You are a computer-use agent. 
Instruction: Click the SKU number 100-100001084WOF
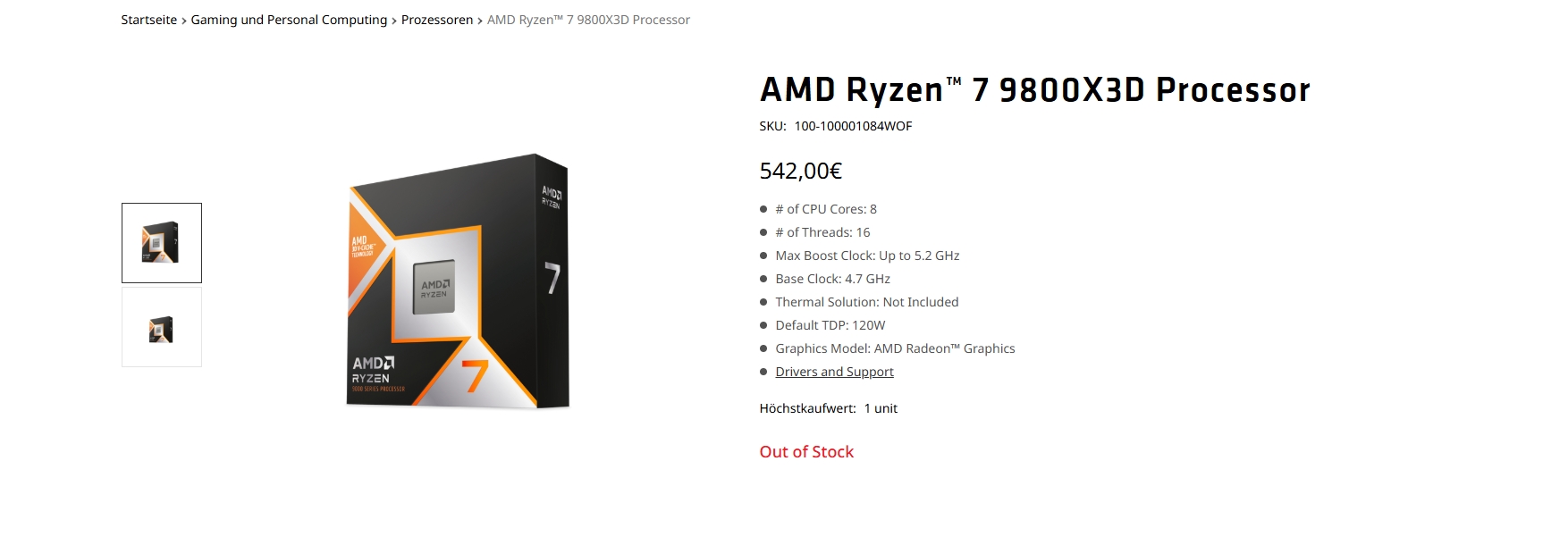click(853, 126)
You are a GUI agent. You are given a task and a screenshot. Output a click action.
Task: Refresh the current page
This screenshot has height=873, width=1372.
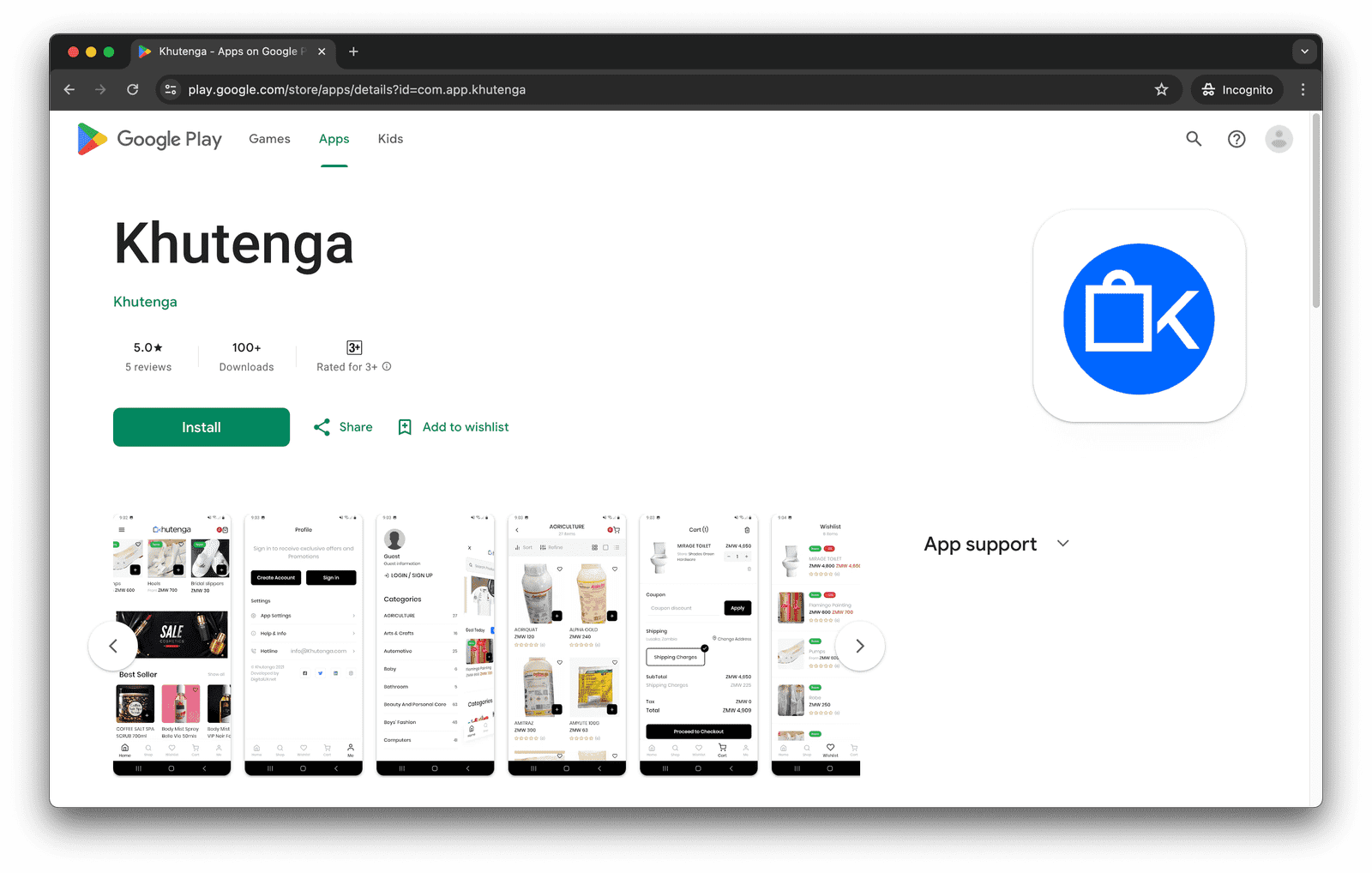(132, 89)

_ _ _ _ _ _ _

**SET PROBLEM:**
Copy out the lines of these records word for word, leaving out the pictures.

**THE REPLY:**
You are a computer-use agent. 
Instruction: Click the SKU number 100-100001084WOF
click(853, 126)
You are a GUI agent. You are given a task and a screenshot. Output a click action.
Task: Refresh the current page
This screenshot has height=873, width=1372.
(132, 89)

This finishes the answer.